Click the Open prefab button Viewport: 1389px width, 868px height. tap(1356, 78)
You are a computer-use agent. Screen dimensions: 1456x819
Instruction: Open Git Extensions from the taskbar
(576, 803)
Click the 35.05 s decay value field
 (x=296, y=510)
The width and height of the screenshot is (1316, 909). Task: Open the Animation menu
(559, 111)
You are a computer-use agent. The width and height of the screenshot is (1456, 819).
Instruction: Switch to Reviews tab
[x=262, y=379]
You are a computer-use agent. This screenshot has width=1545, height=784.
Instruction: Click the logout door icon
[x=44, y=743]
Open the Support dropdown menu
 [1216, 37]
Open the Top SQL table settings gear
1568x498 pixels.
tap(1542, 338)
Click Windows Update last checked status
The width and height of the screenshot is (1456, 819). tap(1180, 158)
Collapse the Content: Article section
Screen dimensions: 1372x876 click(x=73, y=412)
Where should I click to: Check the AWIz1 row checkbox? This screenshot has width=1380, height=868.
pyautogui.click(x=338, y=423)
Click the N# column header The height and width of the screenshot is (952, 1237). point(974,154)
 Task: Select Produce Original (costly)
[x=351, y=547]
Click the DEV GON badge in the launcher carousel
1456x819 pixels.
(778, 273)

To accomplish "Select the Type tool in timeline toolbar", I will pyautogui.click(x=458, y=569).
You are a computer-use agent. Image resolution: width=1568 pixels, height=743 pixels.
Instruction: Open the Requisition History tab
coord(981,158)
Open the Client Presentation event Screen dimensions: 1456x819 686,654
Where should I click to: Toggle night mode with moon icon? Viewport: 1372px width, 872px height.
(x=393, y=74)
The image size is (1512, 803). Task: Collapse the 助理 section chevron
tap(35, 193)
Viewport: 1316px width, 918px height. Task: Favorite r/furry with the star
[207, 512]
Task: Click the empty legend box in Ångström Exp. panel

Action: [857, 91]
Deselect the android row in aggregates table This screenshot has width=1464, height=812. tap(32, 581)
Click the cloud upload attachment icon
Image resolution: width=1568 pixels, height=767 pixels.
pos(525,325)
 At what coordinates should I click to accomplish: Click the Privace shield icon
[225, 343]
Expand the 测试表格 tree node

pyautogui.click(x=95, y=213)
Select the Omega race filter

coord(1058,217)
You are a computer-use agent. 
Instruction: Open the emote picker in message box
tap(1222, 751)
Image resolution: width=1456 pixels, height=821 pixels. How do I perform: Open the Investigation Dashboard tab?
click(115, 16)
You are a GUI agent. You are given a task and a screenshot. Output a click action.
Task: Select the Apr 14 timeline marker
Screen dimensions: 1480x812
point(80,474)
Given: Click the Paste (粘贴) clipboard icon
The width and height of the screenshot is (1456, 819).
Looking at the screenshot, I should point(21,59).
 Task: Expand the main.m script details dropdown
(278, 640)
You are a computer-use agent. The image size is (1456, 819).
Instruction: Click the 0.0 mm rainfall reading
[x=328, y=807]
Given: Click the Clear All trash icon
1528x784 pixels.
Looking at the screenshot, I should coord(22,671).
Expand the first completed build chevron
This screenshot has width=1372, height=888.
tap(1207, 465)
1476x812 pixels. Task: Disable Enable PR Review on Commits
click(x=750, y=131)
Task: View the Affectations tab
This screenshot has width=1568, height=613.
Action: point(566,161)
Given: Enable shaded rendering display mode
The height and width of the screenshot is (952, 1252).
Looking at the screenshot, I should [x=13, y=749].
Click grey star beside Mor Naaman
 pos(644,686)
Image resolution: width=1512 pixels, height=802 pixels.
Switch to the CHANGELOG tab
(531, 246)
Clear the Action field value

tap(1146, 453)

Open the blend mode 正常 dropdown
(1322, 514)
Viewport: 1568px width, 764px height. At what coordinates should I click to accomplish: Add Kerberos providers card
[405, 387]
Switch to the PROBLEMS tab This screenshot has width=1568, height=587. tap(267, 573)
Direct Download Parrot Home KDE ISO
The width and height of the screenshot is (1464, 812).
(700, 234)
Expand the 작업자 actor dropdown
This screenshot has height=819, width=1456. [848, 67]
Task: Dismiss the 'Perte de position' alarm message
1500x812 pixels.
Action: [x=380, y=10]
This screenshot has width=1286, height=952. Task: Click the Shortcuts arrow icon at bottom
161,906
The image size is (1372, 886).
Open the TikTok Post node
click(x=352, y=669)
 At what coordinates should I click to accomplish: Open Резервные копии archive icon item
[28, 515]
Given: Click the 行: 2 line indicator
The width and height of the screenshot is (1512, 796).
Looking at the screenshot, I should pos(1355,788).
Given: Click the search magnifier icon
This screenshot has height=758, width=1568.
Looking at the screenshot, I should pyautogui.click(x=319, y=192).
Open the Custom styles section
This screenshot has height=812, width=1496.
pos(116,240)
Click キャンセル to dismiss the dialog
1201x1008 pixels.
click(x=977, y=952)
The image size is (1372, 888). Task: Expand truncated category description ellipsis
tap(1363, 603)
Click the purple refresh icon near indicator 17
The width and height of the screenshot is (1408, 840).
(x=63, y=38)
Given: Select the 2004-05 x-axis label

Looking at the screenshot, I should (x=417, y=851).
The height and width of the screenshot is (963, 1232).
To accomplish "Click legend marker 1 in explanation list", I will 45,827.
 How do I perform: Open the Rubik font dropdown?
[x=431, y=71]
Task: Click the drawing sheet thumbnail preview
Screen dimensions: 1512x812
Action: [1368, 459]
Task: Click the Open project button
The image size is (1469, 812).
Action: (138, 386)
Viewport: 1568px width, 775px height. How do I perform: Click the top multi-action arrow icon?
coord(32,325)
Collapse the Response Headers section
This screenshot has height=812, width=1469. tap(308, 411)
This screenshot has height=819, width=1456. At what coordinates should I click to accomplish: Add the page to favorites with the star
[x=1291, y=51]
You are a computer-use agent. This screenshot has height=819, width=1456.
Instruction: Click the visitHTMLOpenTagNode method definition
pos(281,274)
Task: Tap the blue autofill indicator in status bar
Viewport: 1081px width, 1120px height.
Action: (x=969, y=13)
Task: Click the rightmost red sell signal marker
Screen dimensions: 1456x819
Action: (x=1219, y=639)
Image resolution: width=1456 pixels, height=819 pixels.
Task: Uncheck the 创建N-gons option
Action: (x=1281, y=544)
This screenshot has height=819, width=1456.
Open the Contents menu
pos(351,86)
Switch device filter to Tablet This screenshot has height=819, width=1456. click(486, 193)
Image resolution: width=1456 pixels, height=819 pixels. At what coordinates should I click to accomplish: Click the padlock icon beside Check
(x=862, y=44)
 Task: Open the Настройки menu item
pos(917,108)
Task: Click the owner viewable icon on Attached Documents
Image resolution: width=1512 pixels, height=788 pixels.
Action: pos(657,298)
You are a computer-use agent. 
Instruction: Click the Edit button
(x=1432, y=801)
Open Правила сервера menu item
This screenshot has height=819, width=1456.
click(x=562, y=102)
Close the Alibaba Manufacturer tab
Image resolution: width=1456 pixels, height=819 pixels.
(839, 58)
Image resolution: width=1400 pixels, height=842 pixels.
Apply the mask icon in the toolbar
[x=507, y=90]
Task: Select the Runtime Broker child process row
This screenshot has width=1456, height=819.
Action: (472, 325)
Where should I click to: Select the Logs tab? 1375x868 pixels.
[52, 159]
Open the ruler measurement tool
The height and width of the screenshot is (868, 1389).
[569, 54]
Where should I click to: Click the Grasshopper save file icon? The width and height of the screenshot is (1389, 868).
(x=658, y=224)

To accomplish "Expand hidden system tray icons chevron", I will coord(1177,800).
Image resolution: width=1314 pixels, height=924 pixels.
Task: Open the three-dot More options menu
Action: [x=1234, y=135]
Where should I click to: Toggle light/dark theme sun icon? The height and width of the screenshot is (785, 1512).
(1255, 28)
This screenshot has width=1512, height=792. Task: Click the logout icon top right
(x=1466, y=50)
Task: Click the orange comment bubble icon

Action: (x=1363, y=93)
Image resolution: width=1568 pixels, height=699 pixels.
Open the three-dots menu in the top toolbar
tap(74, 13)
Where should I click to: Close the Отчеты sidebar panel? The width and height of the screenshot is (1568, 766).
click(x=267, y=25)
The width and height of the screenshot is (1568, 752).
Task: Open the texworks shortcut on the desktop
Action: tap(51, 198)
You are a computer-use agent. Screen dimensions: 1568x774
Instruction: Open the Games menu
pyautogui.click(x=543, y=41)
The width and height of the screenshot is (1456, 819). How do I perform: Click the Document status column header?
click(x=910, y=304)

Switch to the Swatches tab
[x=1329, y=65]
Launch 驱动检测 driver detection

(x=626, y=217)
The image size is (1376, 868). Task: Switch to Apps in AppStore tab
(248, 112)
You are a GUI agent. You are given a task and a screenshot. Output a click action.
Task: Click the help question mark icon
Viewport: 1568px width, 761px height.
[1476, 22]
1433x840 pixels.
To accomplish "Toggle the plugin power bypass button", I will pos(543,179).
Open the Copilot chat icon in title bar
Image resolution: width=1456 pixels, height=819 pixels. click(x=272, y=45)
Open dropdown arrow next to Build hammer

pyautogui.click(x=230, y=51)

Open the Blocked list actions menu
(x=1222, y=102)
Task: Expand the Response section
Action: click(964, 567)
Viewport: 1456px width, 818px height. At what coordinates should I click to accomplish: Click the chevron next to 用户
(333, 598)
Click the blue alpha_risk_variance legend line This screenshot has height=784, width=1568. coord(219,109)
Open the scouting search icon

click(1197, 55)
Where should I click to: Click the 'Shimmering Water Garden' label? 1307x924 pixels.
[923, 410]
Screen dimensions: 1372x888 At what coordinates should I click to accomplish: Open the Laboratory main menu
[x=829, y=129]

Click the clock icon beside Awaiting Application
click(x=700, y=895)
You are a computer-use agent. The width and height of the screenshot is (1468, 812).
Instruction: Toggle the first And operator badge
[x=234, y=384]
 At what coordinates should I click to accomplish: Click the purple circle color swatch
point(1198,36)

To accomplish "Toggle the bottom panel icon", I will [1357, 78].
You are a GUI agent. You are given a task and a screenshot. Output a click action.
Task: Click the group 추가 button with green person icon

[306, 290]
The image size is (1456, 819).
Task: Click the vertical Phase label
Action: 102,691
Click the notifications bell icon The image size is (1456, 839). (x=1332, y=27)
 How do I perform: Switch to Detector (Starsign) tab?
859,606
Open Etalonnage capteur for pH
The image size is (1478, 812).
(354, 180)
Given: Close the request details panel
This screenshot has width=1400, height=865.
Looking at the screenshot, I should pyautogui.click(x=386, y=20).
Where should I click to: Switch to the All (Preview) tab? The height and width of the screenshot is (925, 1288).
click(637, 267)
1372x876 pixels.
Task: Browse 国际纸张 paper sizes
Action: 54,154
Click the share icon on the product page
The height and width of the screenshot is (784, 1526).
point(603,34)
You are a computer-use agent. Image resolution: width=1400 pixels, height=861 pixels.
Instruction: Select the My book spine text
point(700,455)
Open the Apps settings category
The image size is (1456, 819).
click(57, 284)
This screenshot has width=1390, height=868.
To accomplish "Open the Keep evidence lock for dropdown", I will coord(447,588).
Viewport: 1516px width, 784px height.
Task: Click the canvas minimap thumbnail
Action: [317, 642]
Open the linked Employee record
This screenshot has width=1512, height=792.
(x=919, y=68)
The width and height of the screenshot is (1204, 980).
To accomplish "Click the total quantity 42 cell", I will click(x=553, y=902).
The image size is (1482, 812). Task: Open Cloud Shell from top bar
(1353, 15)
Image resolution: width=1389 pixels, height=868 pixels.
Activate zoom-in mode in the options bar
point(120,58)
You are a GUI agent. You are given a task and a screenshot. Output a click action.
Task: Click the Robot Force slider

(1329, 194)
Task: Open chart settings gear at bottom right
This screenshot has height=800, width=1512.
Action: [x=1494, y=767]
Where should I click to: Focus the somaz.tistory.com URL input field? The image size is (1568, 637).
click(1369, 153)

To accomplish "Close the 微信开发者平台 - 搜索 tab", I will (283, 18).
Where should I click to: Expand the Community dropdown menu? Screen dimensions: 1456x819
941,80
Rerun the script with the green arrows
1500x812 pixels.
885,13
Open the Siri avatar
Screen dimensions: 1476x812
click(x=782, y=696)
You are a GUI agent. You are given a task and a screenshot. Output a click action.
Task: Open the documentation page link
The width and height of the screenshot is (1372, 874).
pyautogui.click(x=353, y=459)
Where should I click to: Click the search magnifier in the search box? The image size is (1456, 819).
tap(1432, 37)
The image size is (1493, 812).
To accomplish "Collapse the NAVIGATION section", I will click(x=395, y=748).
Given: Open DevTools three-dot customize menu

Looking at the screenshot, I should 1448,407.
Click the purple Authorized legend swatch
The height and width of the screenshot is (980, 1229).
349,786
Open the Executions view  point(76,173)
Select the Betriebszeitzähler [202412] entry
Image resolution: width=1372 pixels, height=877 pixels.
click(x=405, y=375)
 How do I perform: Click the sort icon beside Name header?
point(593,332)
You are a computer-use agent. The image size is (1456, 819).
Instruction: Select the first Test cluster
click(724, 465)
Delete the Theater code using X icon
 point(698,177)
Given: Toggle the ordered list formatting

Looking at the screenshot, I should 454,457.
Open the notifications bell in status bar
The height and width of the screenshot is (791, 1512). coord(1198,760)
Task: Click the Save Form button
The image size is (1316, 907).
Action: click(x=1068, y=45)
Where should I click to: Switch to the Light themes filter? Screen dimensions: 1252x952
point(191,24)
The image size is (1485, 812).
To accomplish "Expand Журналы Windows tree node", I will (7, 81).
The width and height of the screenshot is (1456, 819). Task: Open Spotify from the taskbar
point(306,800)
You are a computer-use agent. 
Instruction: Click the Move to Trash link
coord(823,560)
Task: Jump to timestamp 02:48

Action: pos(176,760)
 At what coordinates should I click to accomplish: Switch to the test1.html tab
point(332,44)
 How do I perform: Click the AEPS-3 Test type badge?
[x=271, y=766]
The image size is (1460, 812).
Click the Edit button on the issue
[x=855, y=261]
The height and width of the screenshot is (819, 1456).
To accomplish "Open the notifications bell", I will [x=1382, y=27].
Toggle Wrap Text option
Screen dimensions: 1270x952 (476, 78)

Task requirements. Reproduce only the lines running from the one with "Click the Edit button on the issue" through the final line of the listing above, both ends included.

Answer space.
Click the Edit button on the issue
[x=855, y=261]
The height and width of the screenshot is (819, 1456).
To accomplish "Open the notifications bell", I will [x=1382, y=27].
Toggle Wrap Text option
Screen dimensions: 1270x952 (476, 78)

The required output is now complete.